Statistically, 6 out of 7 dwarves are not happy.

Just heard there was an explosion at a pie factory in Huddersfield . 3.1415927 dead

I was walking in a cemetery this morning and saw a bloke hiding behind a gravestone. "Morning." I said. "No" he replied, "just having a sh*t."

Went around to a friend's house today. His wife was sat there with their newborn baby. She asked if I'd like to wind it.... I thought that was a bit harsh so I gave it a dead leg instead.

I start a new job in Seoul next week. I thought it was a good Korea move.

The Grim Reaper came for me last night, and I beat him off with a vacuum cleaner.
Talk about Dyson with death&#8230;..

Did you hear about the fat alcoholic transvestite?
All he wanted to do was eat, drink and be Mary.

Paddy says "mick i'm thinking of buying a labrador."
"sod that" says mick "have you seen how many of their owners go blind"

I was in bed with a blind girl last night and she said that I had the biggest p*nis she had ever laid her hands on.
I said "You're pulling my leg"

I've just had a letter back from Screwfix.
They said they regretted to inform me that they're not actually a dating agency...

My neighbour knocked on my door at 2:30am this morning,
can you believe that 2:30am?!
Luckily for him i was still up playing my drums............

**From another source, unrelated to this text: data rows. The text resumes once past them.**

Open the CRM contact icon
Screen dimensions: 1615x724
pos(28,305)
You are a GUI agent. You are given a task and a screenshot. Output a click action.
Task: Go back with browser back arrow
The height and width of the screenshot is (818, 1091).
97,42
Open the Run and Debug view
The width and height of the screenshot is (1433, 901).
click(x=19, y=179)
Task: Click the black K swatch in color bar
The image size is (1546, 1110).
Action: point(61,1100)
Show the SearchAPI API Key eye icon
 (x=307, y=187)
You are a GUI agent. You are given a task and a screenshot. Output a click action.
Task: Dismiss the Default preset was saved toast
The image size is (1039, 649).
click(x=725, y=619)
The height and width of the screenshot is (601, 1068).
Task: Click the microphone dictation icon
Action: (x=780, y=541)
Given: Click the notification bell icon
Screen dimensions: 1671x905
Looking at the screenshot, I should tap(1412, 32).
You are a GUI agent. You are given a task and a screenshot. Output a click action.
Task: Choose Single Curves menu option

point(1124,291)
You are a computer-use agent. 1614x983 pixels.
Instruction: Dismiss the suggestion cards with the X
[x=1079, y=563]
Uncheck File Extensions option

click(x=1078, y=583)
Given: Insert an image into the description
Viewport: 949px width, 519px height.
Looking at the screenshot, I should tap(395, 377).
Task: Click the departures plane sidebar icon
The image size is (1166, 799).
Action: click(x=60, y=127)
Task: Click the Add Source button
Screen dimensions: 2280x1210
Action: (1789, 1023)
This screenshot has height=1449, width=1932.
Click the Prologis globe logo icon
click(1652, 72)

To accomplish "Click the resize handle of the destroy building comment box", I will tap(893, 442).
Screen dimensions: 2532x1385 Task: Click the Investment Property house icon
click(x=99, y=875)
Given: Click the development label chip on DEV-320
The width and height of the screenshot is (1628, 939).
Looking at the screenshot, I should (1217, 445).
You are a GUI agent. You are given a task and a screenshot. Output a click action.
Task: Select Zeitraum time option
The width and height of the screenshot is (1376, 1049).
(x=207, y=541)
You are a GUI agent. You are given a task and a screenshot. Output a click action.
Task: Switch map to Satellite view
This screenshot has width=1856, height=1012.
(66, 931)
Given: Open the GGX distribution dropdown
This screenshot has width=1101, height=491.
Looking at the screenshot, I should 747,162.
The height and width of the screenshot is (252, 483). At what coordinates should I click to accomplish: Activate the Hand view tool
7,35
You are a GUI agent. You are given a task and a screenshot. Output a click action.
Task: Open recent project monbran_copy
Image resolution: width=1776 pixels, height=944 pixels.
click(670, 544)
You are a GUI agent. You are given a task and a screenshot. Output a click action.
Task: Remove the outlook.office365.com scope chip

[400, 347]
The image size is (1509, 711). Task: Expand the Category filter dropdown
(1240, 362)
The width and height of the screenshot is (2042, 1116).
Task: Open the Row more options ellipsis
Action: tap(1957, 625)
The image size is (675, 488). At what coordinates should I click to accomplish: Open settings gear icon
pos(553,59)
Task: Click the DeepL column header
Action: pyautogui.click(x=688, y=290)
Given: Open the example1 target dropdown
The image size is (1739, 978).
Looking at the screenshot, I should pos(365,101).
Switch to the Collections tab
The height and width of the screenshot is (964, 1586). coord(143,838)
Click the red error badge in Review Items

A man walks into a welsh pub and orders a white wine spritzer. The bar goes silent as everyone stares at him....."Where are you from? You sound English", "I'm from across the severn," replies the man nervously.
"What do you do, just across the Severn?", "I'm a taxidermist."
"What on earth is one of those?", "I mount animals."
"Its alright boys," shouts the barman he's one of us.

I saw a poor old lady fall over today on the ice!!
I presume she was poor she only had £1.20 in her purse


----------



## stefmcd (Feb 27, 2011)

Superb - I lol'd about 5 times there!


----------



## pstopjo (Mar 18, 2011)

Excellent! Shall be giggling all day now.


----------



## WozzaTT (Jan 15, 2006)

:lol: :lol: :lol: :lol: :lol:


----------



## davelincs (Jan 1, 2010)

Very funny :lol:


----------



## TTCool (Feb 7, 2005)

:lol: :lol: 'One' liners are great. I can't be bothered to read those long-winded narratives only to find the punch line wasn't all that funny anyway :lol:

Joe


----------